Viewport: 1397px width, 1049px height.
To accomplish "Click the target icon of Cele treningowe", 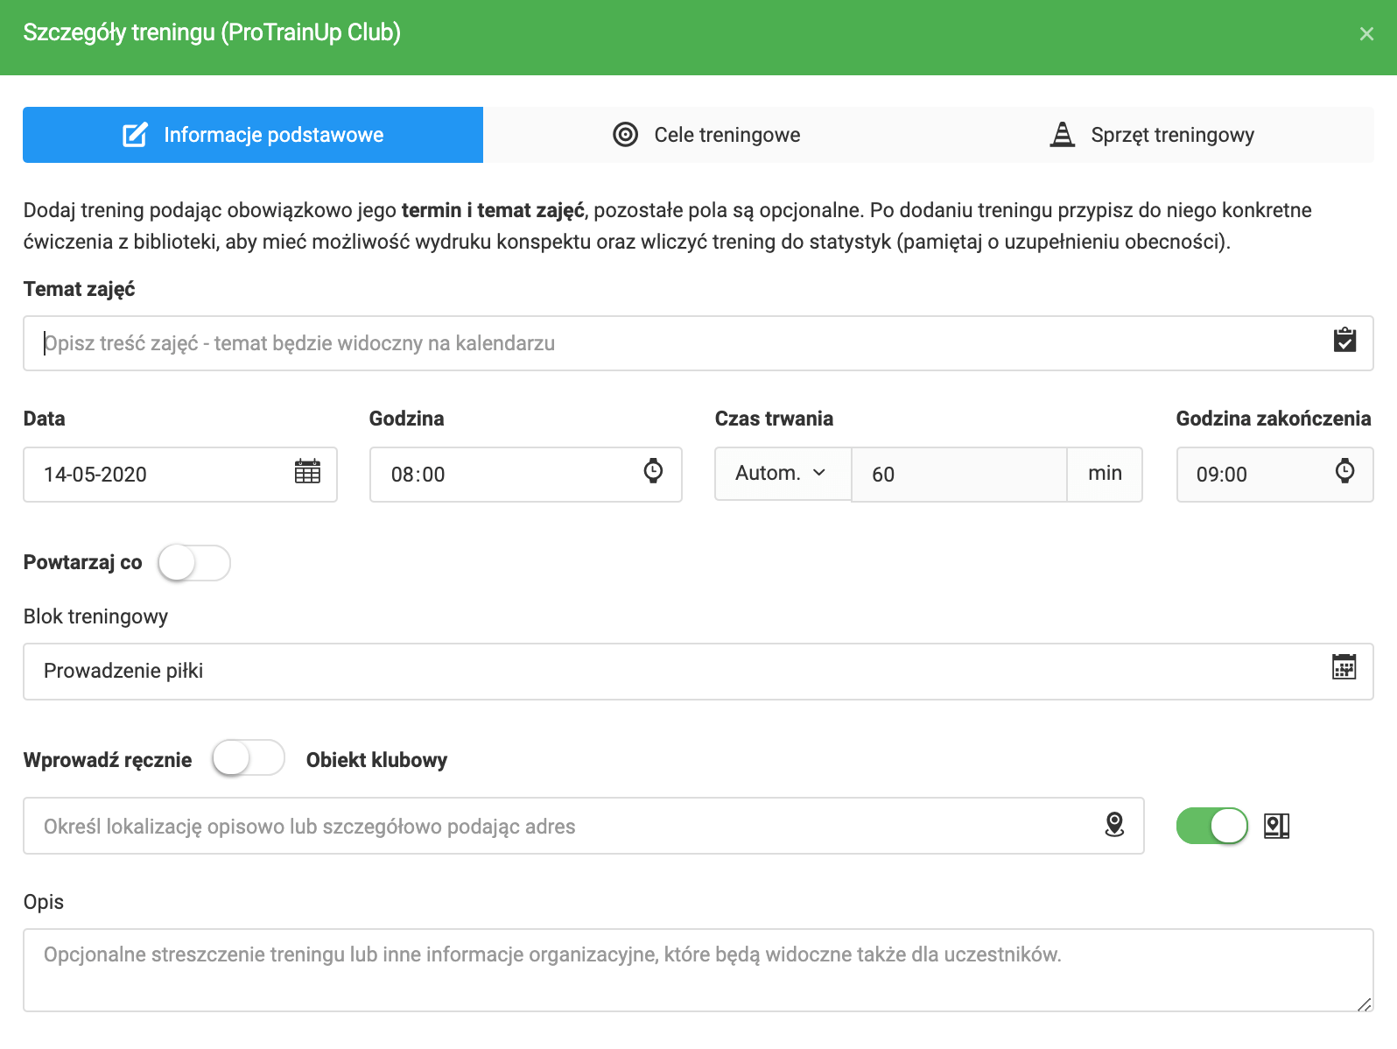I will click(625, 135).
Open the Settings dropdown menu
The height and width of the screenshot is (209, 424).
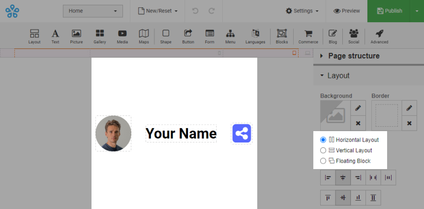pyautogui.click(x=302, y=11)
++++++++++++++++++++
Exactly the lines from the one containing "The height and" through the end of the data above: repeat those, both ends included, and nothing else. Skip the pictures.

The height and width of the screenshot is (209, 424).
pyautogui.click(x=302, y=11)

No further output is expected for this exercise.